Central to the disputes in mortgage shotgunning litigation, Civil Code section 1107 provides that “[e]very grant of an estate in real property is conclusive against the grantor, also against every one subsequently claiming under him, except a purchaser or incumbrancer who in good faith and for a valuable consideration acquires a title or lien by an instrument that is first duly recorded.”
Another pivotal statute in these disputes is Civil Code section 1214. This statute reads in relevant part, “[e]very conveyance of real property . . . is void as against any subsequent purchaser or mortgagee of the same property . . . in good faith and for a valuable consideration, whose conveyance is first duly recorded.”[7] The essence of Civil Code section 1214 lies at the heart of mortgage shotgunning litigation. It “renders an unrecorded conveyance void as to subsequent bona fide purchasers who record their title first.”[8]
When lenders record their secured interests in real property and fund a loan with hundreds of thousands of dollars (or more) in consideration, only to later find that their interests may be worthless, litigation frequently ensues. In such litigation, lenders with a “duly recorded” deed of trust often assert that a recorded document does not provide notice to third parties until it is indexed by the county recorder, perhaps several days after recordation. This argument tests the very purpose of the race-notice recording system.
- Simultaneously Recorded Trust Deeds Are Equal in Priority
The California Court of Appeal has been called upon twice in recent years to determine the priority of simultaneously recorded trust deeds.[9] Although neither case mentions “mortgage shotgunning,” the fact that they involve bona fide encumbrancers disputing the priority of their lien rights in the same real property suggests that that this form of mortgage fraud gave rise to the disputes.

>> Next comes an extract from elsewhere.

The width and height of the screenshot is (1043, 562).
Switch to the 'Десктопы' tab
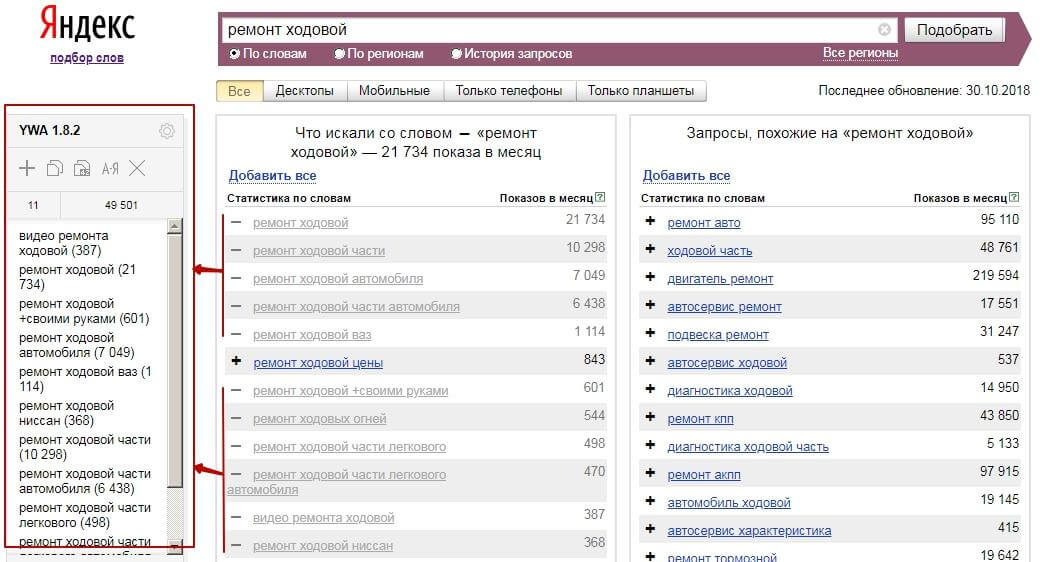pyautogui.click(x=304, y=91)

In 2011, the California Second District Court of Appeal in Los Angeles issued a published opinion in First Bank v. East West Bank in which lenders with loans secured by the same residential real property dropped off their trust deeds at the Los Angeles County Registrar-Recorder/County Clerk before it opened, causing both trust deeds to be file stamped as if they were recorded at 8:00 A.M. the same morning.[10] One lender claimed that its trust deed was first in priority because its deed had been indexed first.[11] The court rejected this argument, finding that it “would disrupt the statutory scheme to make priority turn on the random act of indexing,” a process that allows the county recorder to find instruments in its computerized database.[12] Instead, the court deemed the lenders to hold interests of equal priority in the subject property. This decision drew considerable attention among mortgage attorneys, including Golden Gate University Professor of Law Roger Bernhardt, who wrote an article advising lenders on how to deal with tied priority.[13]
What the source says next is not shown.